From mboxrd@z Thu Jan  1 00:00:00 1970
From: =?iso-8859-2?Q?=A3ukasz_Chrustek?= <skidoo@tlen.pl>
Subject: Re: Problem with query and any operation on PGs
Date: Wed, 24 May 2017 17:24:19 +0200
Message-ID: <84229753.20170524172419@tlen.pl>
References: <175484591.20170523135449@tlen.pl> <483467685.20170523144818@tlen.pl>           
    <alpine.DEB.2.11.1705231415400.3646@piezo.novalocal>     
  <1464688590.20170523185052@tlen.pl>     
  <alpine.DEB.2.11.1705231738520.3646@piezo.novalocal>    
  <1075363645.20170523234331@tlen.pl>   
  <alpine.DEB.2.11.1705232146500.3646@piezo.novalocal>   
  <135176900.20170524151952@tlen.pl>   
  <alpine.DEB.2.11.1705241335190.3646@piezo.novalocal>  
  <1203308391.20170524155848@tlen.pl>  
  <alpine.DEB.2.11.1705241401260.3646@piezo.novalocal>
  <379087365.20170524161815@tlen.pl>
  <alpine.DEB.2.11.1705241444150.3646@piezo.novalocal>
  <419974552.20170524170005@tlen.pl>
  <alpine.DEB.2.11.1705241510290.3646@piezo.novalocal>
Reply-To: =?iso-8859-2?Q?=A3ukasz_Chrustek?= <skidoo@tlen.pl>
Mime-Version: 1.0
Content-Type: text/plain; charset=iso-8859-2
Content-Transfer-Encoding: 8BIT
Return-path: <ceph-devel-owner@vger.kernel.org>
Received: from mx-out.tlen.pl ([193.222.135.158]:43911 "EHLO mx-out.tlen.pl"
        rhost-flags-OK-OK-OK-OK) by vger.kernel.org with ESMTP
        id S937215AbdEXPYY (ORCPT <rfc822;ceph-devel@vger.kernel.org>);
        Wed, 24 May 2017 11:24:24 -0400
In-Reply-To: <alpine.DEB.2.11.1705241510290.3646@piezo.novalocal>
Sender: ceph-devel-owner@vger.kernel.org
List-ID: <ceph-devel.vger.kernel.org>
To: Sage Weil <sage@newdream.net>
Cc: ceph-devel@vger.kernel.org

Hello,

>> 
>> >> osd 10, 37, 72 are startable
>> 
>> > With those started, I'd repeat the original sequence and get a fresh pg
>> > query to confirm that it still wants just osd.6.
>> 
>> You  mean about procedure with loop and taking down OSDs, which broken
>> PGs are pointing to ?
>> pg 1.60 is down+remapped+peering, acting [66,40]
>> pg 1.165 is down+peering, acting [67,88,48]
>> 
>> for pg 1.60 <--> 66 down, then in loop check pg query ?

> Right.

>> > use ceph-objectstore-tool to export the pg from osd.6, stop some other
>> > ranodm osd (not one of these ones), import the pg into that osd, and start
>> > again.  once it is up, 'ceph osd lost 6'.  the pg *should* peer at that
>> > point.  repeat with the same basic process with the other pg.
>> 
>> I have already did 'ceph osd lost 6', do I need to do this once again ?

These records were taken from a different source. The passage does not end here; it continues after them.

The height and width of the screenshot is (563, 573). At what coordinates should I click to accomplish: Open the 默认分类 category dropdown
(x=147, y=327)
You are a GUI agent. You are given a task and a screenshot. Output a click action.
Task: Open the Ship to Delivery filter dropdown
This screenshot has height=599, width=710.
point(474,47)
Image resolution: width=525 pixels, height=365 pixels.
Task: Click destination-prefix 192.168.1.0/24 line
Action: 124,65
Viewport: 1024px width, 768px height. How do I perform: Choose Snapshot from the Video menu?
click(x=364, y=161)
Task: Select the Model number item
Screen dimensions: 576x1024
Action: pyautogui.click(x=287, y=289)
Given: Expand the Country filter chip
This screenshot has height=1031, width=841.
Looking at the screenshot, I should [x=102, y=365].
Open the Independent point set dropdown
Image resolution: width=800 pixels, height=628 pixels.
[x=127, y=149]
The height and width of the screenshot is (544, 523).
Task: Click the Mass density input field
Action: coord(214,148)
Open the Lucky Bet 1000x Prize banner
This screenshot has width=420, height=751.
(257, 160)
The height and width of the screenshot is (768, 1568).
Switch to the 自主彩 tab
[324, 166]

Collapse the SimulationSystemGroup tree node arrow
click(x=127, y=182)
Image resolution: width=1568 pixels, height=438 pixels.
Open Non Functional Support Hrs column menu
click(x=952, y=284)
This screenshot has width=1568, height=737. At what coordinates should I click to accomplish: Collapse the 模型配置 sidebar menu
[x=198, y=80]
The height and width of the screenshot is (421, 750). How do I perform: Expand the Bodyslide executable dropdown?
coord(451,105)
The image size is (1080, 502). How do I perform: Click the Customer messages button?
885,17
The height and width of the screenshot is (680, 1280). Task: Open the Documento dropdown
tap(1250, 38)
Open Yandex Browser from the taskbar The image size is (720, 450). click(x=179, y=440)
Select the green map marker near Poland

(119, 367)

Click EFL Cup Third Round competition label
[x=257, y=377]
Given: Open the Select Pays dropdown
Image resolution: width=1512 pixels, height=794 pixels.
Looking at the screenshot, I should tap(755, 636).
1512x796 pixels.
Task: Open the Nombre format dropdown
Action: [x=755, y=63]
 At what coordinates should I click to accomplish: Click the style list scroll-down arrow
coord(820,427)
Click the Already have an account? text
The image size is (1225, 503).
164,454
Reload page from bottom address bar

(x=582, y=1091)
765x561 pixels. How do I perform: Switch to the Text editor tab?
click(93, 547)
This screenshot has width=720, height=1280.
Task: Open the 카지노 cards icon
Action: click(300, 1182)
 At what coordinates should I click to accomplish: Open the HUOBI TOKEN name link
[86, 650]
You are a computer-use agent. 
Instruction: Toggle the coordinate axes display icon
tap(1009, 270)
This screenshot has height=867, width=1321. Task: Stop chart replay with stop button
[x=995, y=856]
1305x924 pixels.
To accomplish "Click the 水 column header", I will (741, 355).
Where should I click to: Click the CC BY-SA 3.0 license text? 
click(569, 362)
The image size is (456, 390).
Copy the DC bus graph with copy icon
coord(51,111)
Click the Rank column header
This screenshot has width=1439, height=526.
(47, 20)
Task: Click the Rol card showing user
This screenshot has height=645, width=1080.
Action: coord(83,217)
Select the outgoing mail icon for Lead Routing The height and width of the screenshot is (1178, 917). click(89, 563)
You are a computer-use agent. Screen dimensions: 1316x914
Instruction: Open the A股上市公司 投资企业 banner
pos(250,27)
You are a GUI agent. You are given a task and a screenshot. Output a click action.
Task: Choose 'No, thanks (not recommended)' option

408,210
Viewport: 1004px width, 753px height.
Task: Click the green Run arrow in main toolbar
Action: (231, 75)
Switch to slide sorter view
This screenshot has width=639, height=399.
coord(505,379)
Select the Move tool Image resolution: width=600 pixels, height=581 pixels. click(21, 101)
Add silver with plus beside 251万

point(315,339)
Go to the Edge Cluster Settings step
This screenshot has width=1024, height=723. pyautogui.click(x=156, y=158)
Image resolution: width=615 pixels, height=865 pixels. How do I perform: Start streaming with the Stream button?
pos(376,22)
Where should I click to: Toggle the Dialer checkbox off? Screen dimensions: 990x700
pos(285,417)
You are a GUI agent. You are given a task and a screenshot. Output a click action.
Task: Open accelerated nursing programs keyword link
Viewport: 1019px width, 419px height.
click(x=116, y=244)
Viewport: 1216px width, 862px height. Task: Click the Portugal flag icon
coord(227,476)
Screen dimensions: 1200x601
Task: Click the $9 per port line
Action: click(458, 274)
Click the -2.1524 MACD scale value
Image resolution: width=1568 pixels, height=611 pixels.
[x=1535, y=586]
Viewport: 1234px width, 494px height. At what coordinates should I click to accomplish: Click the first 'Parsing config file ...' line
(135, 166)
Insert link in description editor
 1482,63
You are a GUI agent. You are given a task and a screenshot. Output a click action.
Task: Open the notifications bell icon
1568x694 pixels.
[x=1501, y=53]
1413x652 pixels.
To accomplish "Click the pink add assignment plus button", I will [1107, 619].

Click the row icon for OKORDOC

> Hmm not sure, if the OSD is empty then there is no harm in doing it again.
> Try that first since it might resolve it.  If not, do the query loop 
> above.
[root@cc1 ~]# ceph osd lost 6 --yes-i-really-mean-it
marked osd lost in epoch 113414
[root@cc1 ~]#
[root@cc1 ~]# ceph -s
    cluster 8cdfbff9-b7be-46de-85bd-9d49866fcf60
     health HEALTH_WARN
            2 pgs down
            2 pgs peering
            2 pgs stuck inactive
     monmap e1: 3 mons at {cc1=192.168.128.1:6789/0,cc2=192.168.128.2:6789/0,cc3=192.168.128.3:6789/0}
            election epoch 872, quorum 0,1,2 cc1,cc2,cc3
     osdmap e115449: 100 osds: 88 up, 86 in; 1 remapped pgs
      pgmap v67646402: 4032 pgs, 18 pools, 26733 GB data, 4862 kobjects
            76759 GB used, 107 TB / 182 TB avail
                4030 active+clean
                   1 down+peering
                   1 down+remapped+peering
  client io 57154 kB/s rd, 1189 kB/s wr, 95 op/s


There is no action after marking again this osd as lost.


-- 
Regards,
 Łukasz Chrustek